- **Supplied records**
────────────────────

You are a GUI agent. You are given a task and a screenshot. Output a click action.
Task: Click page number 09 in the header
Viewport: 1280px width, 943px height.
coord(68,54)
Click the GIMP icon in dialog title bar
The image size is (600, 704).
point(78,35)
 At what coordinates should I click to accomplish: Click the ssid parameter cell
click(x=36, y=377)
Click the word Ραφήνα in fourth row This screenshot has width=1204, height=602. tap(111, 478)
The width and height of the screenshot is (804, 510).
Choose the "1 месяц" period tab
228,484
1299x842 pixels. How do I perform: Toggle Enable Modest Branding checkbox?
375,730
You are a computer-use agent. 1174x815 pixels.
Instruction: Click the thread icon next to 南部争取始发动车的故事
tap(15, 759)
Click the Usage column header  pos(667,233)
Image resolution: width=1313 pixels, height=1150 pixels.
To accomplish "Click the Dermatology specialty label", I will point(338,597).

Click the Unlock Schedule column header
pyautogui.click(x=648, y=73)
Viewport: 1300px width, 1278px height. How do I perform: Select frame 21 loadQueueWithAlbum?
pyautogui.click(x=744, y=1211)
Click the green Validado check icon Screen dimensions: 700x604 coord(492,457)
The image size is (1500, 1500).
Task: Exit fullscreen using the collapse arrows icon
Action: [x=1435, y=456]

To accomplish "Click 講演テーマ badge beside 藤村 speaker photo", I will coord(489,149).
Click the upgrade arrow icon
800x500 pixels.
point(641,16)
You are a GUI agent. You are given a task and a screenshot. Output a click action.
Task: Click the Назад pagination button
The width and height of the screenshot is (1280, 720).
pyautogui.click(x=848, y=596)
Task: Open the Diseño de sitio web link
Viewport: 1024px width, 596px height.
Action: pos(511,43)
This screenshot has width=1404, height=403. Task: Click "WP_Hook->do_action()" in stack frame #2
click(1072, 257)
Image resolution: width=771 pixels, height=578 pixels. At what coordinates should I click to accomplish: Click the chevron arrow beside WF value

────────────────────

- **Problem to work on**
When you answer, repeat each entry exactly as it appears above.

- **Task result**
You are a GUI agent. You are given a task and a screenshot. Output a click action.
Task: Click page number 09 in the header
Viewport: 1280px width, 943px height.
coord(68,54)
Click the GIMP icon in dialog title bar
The image size is (600, 704).
point(78,35)
 At what coordinates should I click to accomplish: Click the ssid parameter cell
click(x=36, y=377)
Click the word Ραφήνα in fourth row This screenshot has width=1204, height=602. tap(111, 478)
The width and height of the screenshot is (804, 510).
Choose the "1 месяц" period tab
228,484
1299x842 pixels. How do I perform: Toggle Enable Modest Branding checkbox?
375,730
You are a computer-use agent. 1174x815 pixels.
Instruction: Click the thread icon next to 南部争取始发动车的故事
tap(15, 759)
Click the Usage column header  pos(667,233)
Image resolution: width=1313 pixels, height=1150 pixels.
To accomplish "Click the Dermatology specialty label", I will point(338,597).

Click the Unlock Schedule column header
pyautogui.click(x=648, y=73)
Viewport: 1300px width, 1278px height. How do I perform: Select frame 21 loadQueueWithAlbum?
pyautogui.click(x=744, y=1211)
Click the green Validado check icon Screen dimensions: 700x604 coord(492,457)
The image size is (1500, 1500).
Task: Exit fullscreen using the collapse arrows icon
Action: [x=1435, y=456]

To accomplish "Click 講演テーマ badge beside 藤村 speaker photo", I will coord(489,149).
Click the upgrade arrow icon
800x500 pixels.
point(641,16)
You are a GUI agent. You are given a task and a screenshot. Output a click action.
Task: Click the Назад pagination button
The width and height of the screenshot is (1280, 720).
pyautogui.click(x=848, y=596)
Task: Open the Diseño de sitio web link
Viewport: 1024px width, 596px height.
Action: pos(511,43)
This screenshot has width=1404, height=403. Task: Click "WP_Hook->do_action()" in stack frame #2
click(1072, 257)
Image resolution: width=771 pixels, height=578 pixels. At what coordinates should I click to accomplish: Click the chevron arrow beside WF value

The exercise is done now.